Research Security Program

NSPM-33 Directive to Federal Agencies

Federal agencies should require the following from research organizations:

• Provide regular cybersecurity awareness training for authorized users of information systems, including in recognizing and responding to social engineering threats and cyber breaches.
• Limit information system access to authorized users, processes acting on behalf of authorized users, or devices (including other information systems).
• Limit information system access to the types of transactions and functions that authorized users are permitted to execute.
• Verify and control/limit connections to and use of external information systems.
• Control any non-public information posted or processed on publicly accessible information systems.
• Identify information system users, processes acting on behalf of users, or devices.
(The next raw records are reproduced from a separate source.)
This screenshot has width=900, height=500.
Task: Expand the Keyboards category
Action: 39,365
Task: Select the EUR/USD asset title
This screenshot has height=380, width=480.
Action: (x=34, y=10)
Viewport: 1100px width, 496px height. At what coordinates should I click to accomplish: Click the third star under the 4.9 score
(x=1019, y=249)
• Authenticate (or verify) the identities of those users, processes, or devices, as a prerequisite to allowing access to organizational information systems.
• Monitor, control, and protect organizational communications (i.e., information transmitted or received by organizational information systems) at the external boundaries and key internal boundaries of the information systems.
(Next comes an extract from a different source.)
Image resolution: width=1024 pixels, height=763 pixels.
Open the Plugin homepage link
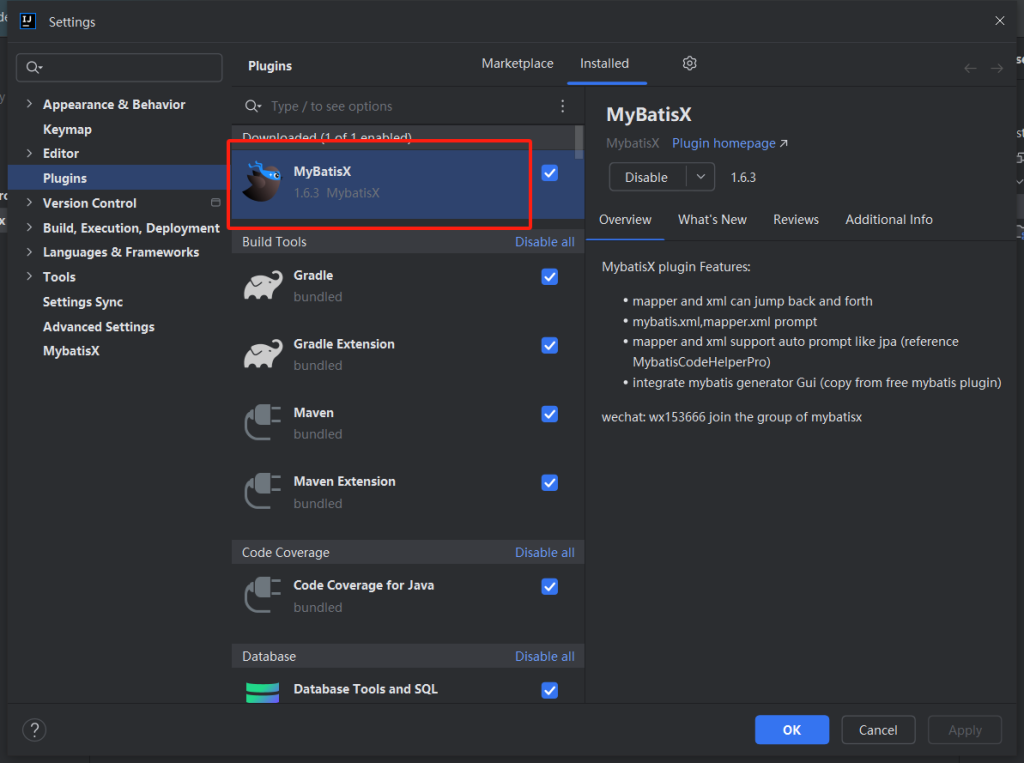click(729, 144)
• Implement subnetworks for publicly accessible system components that are physically or logically separated from internal networks.
• Provide protection of scientific data from ransomware and other data integrity attack mechanisms.
• Identify, report, and correct information and information system flaws in a timely manner.
• Provide protection from malicious code at appropriate locations within organizational information systems.
• Update malicious code protection mechanisms when new releases are available.
• Perform periodic scans of the information system and real-time scans of files from external sources as files are downloaded, opened, or executed.